The present study examines the comparability of the PISA 2018 HOMEPOS scale—an indicator of SES—across immigration status in Norway and Sweden. Specifically, we evaluate (a) the overall measurement invariance of the HOMEPOS scale; (b) the differential functioning of the HOMEPOS items; and (c) the relationship between HOMEPOS and reading achievement across immigration status. We further provide recommendations for the use of the HOMEPOS scale when comparisons across immigration status are of interest. Specifically, our study addresses the following research questions (RQs):

RQ1:

To what extent does the measure of students’ HOMEPOS demonstrate overall invariance across three student groups, namely native students and first- and second-generation immigrant students, in Norway and Sweden? (Comparability of the overall scale)

RQ2:

To what extent do the 22 items of the HOMEPOS scale exhibit DIF across immigration status? (Comparability of specific items)

RQ3:

To what extent are HOMEPOS and reading achievement related across immigration status, and does the strength of this relationship depend on the strategy of handling the possible non-comparability of the HOMEPOS items? (Relations to reading achievement)

Addressing the last question, we examine the following strategies: (a) Ignoring the existence of non-comparable items; (b) deleting non-comparable items; (c) deleting only non-uniform DIF items; and (d) accounting for non-comparable items in the HOMEPOS measurement model.

Methods

Sample

The present study draws on the PISA 2018 data from nationally representative samples of 15-year-old students in Norway and Sweden (see Table 2). PISA 2018 followed a two-stage stratified sampling design with a sample of 35 or 42 students per sampled school (OECD, PISA 2018 Technical Report, Chapter 16, https://www.oecd.org/pisa/data/pisa2018technicalreport/). Each country had a unique list of stratification variables that indicated school characteristics and was used to aggregate schools into mutually exclusive groups prior to the school sampling (see Table 3). This information is essential for understanding differences in the mechanism of sampling students with an immigrant background. Given these unique country features, we report the within-country findings.

Table 2 Sample characteristics
Table 3 Stratification variables used for Norway and Sweden

Measures

Household possessions scale

The HOMEPOS scale is one of the three components of the PISA 2018 Index of ESCS. It captures four aspects of family wealth, cultural possessions, home educational resources, information and communication technology (ICT) resources, and the number of books at home. The scale includes 22 indicators common across the participating countries and economies and up to three country-specific items. In Norway, the three national indicators on the availability of tablet computers, smart telephones, and e-book readers were added; in Sweden, students indicated the availability of a piano, cleaning services, and an espresso machine (OECD, PISA 2018 Technical Report, Annex E, https://www.oecd.org/pisa/data/pisa2018technicalreport/). In our study, we used the 22 international indicators that the PISA team used to compute the HOMEPOS index. By using only international indicators we aimed at showing the same phenomenon for the two countries albeit we are not comparing them. The corresponding internal consistencies were \(\mathrm{\alpha }\) = 0.76 for Norway and \(\mathrm{\alpha }\) = 0.75 for Sweden (OECD, PISA 2018 Technical Report, Chapter 16, https://www.oecd.org/pisa/data/pisa2018technicalreport/).

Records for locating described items

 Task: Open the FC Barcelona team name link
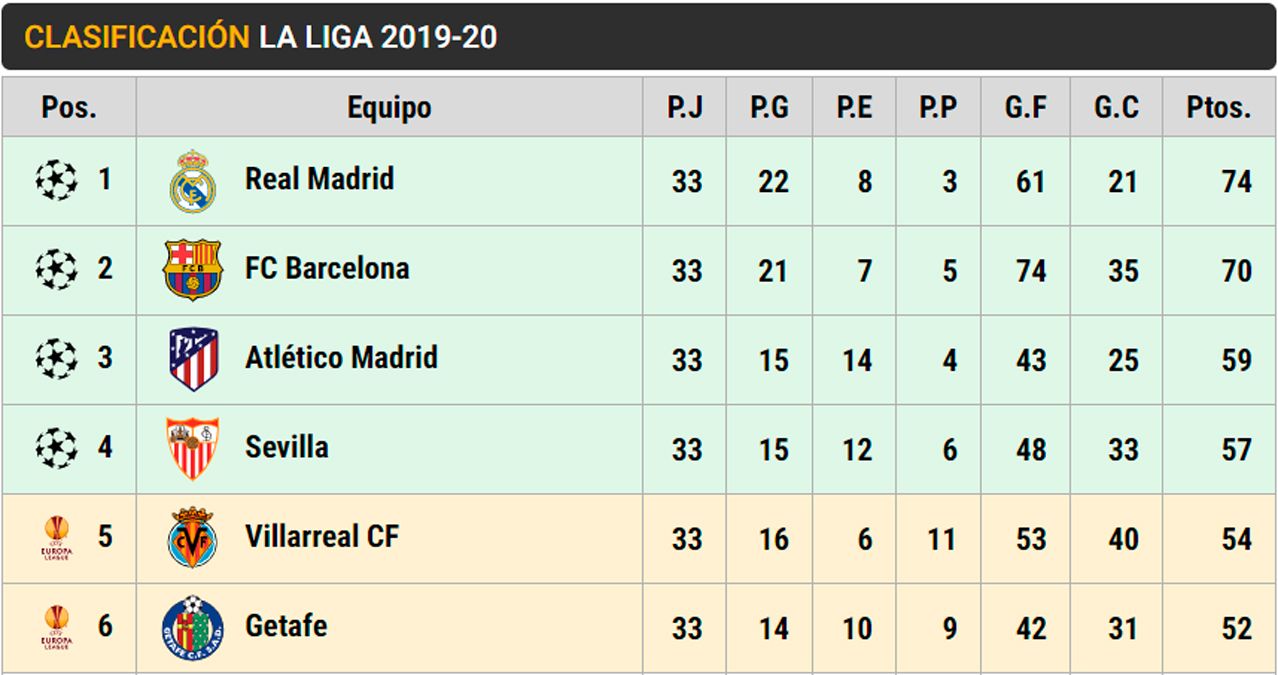(326, 268)
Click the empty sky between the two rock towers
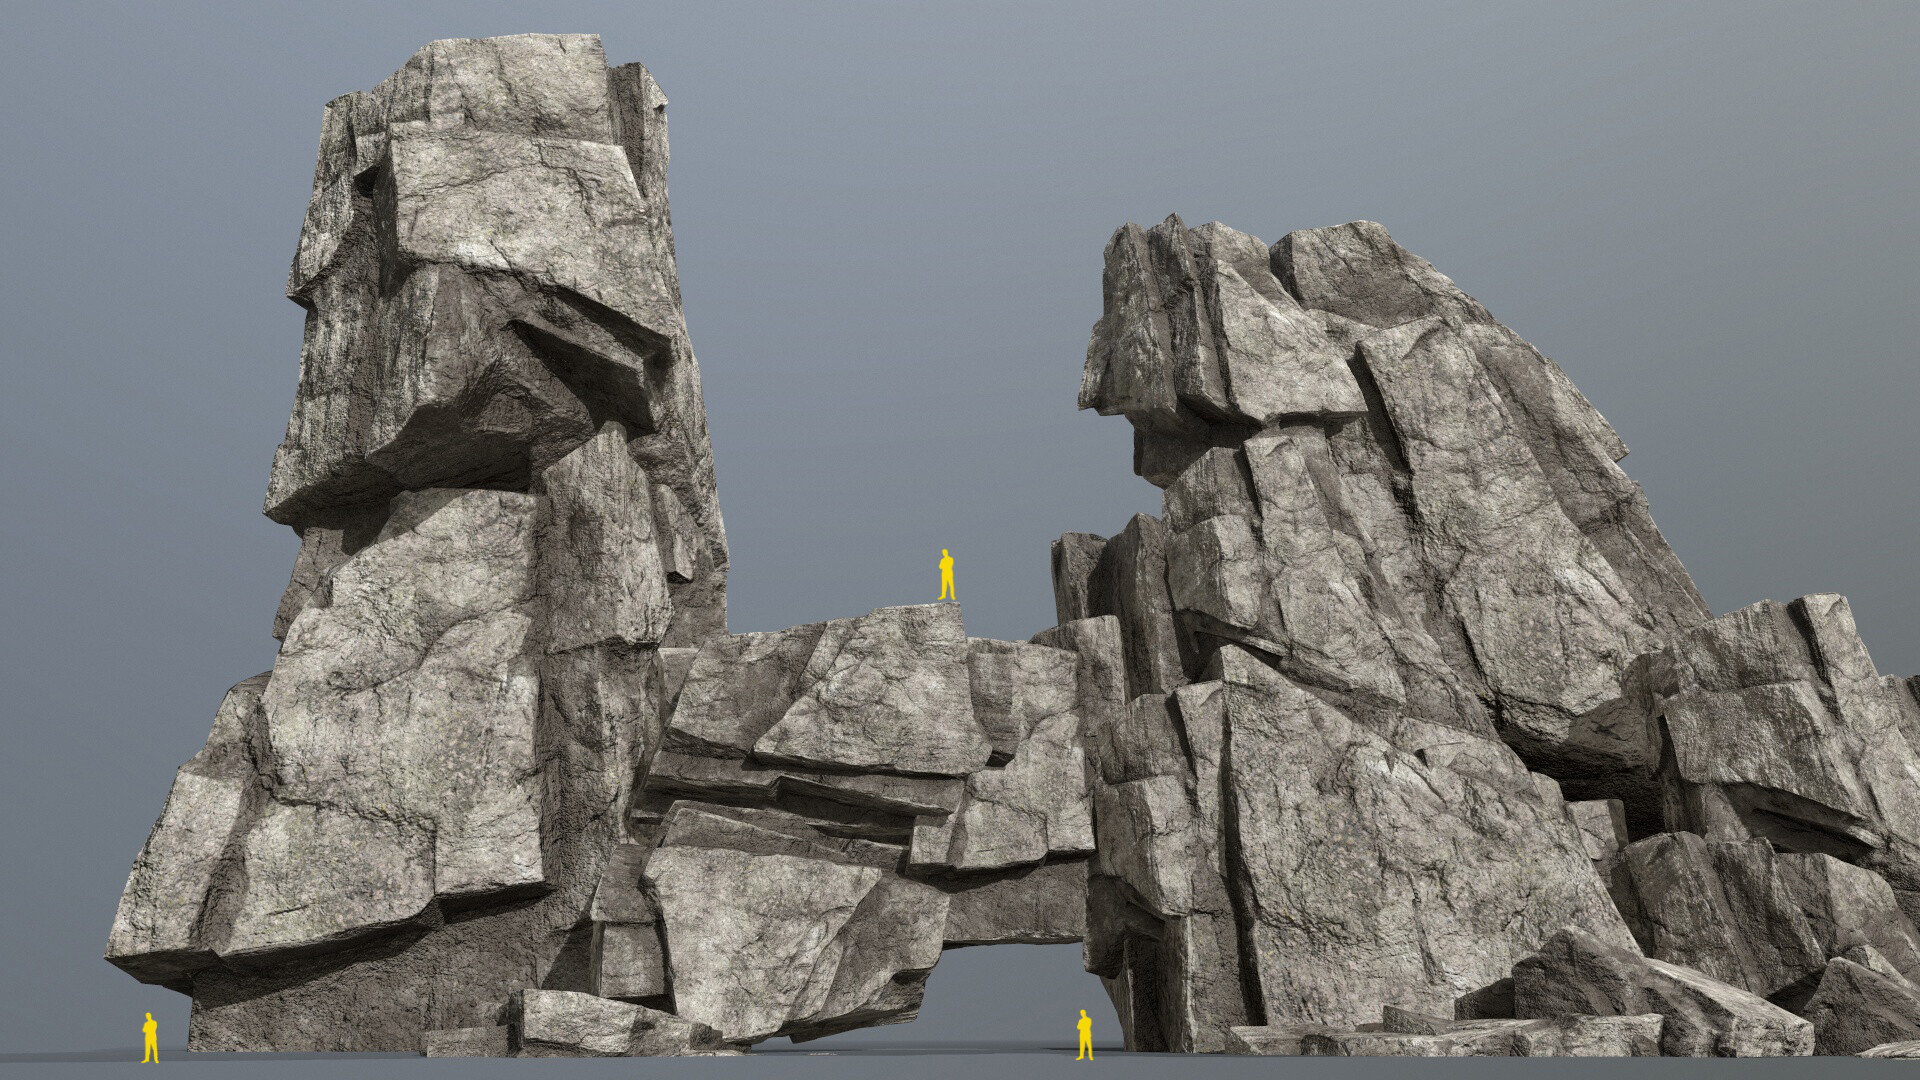This screenshot has height=1080, width=1920. (870, 300)
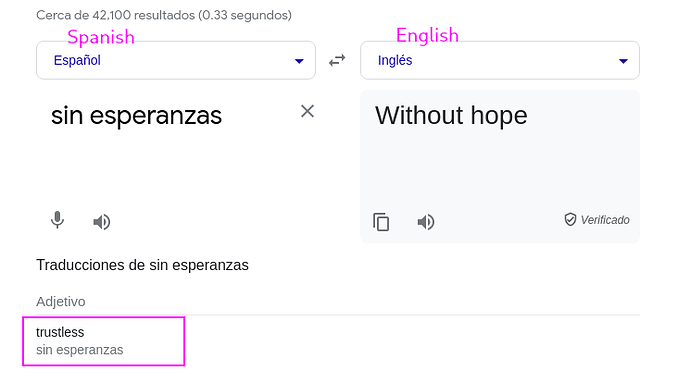
Task: Click the Verificado shield icon
Action: click(570, 219)
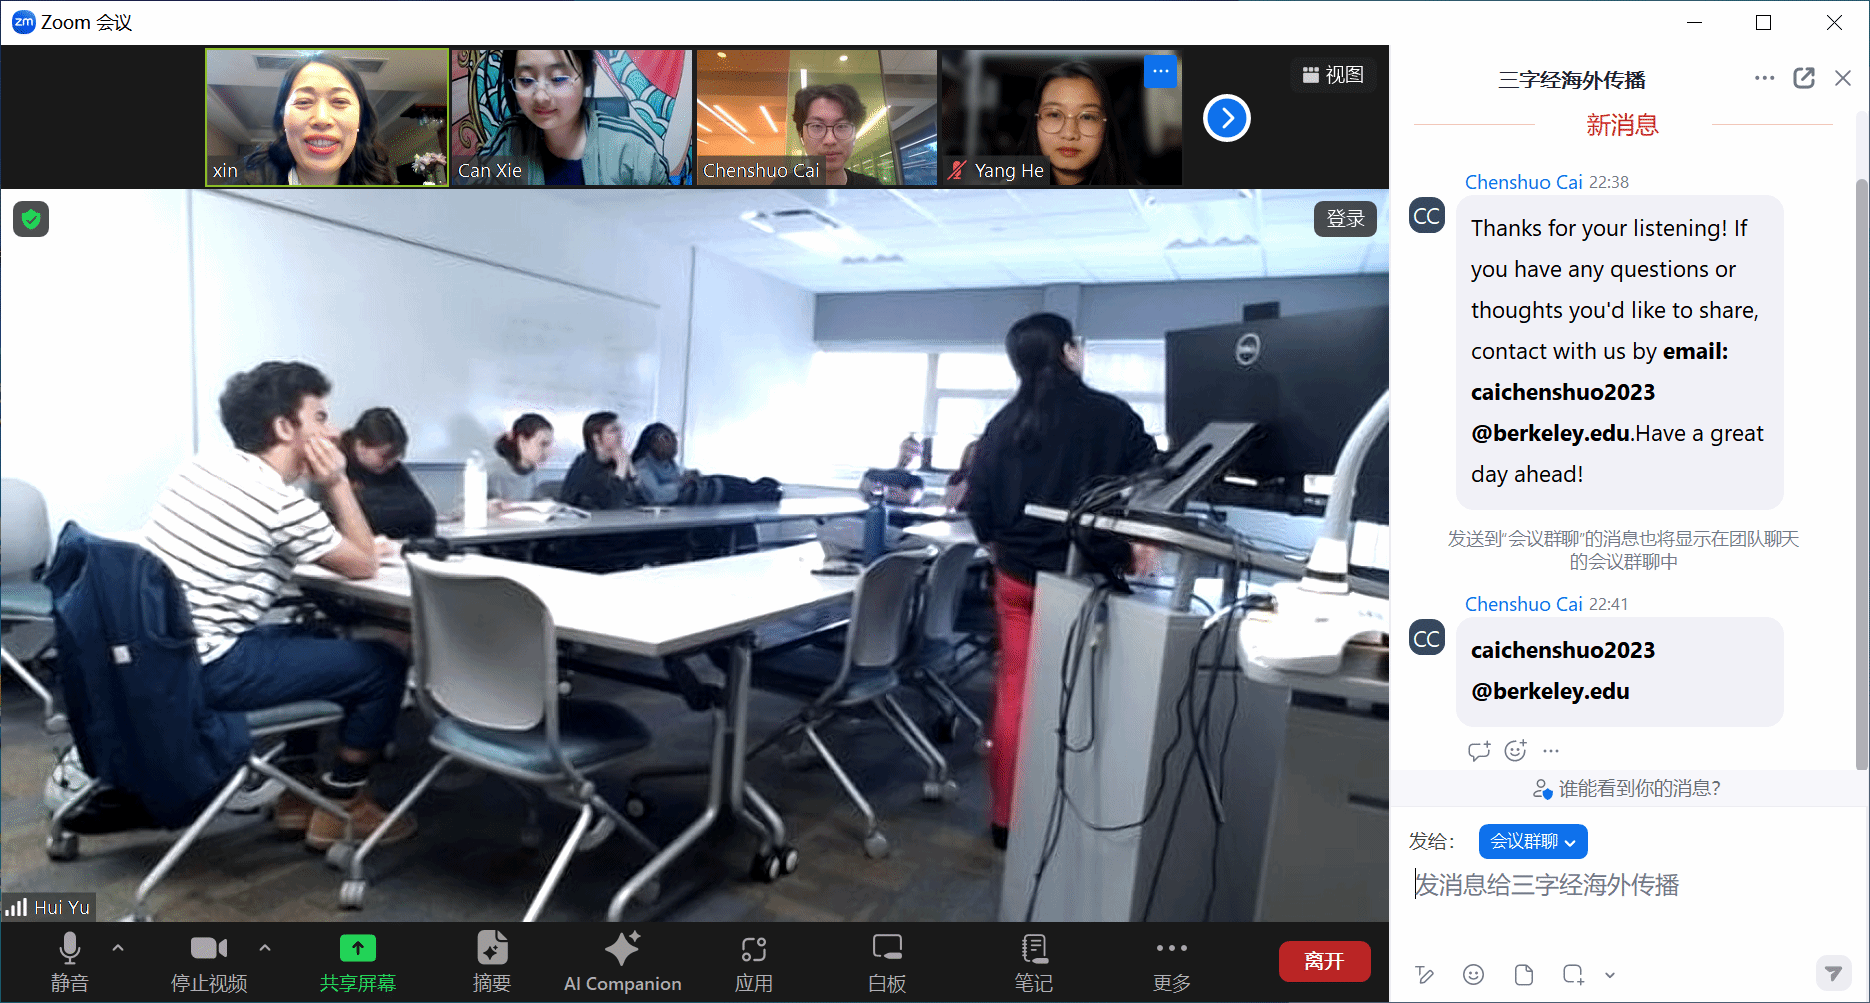Click the green Share Screen icon

[x=357, y=948]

▸ **Challenge 1**: Write out the HOMEPOS excerpt from "To what extent do the" to "to reading achievement)", substituting "reading performance" for "reading achievement".
▸ **Challenge 2**: According to the HOMEPOS excerpt, which three country-specific items were added in Sweden?
The entries are not needed here.

▸ **Result 1**:
To what extent do the 22 items of the HOMEPOS scale exhibit DIF across immigration status? (Comparability of specific items)

RQ3:

To what extent are HOMEPOS and reading performance related across immigration status, and does the strength of this relationship depend on the strategy of handling the possible non-comparability of the HOMEPOS items? (Relations to reading performance)

▸ **Result 2**: The availability of a piano, cleaning services, and an espresso machine.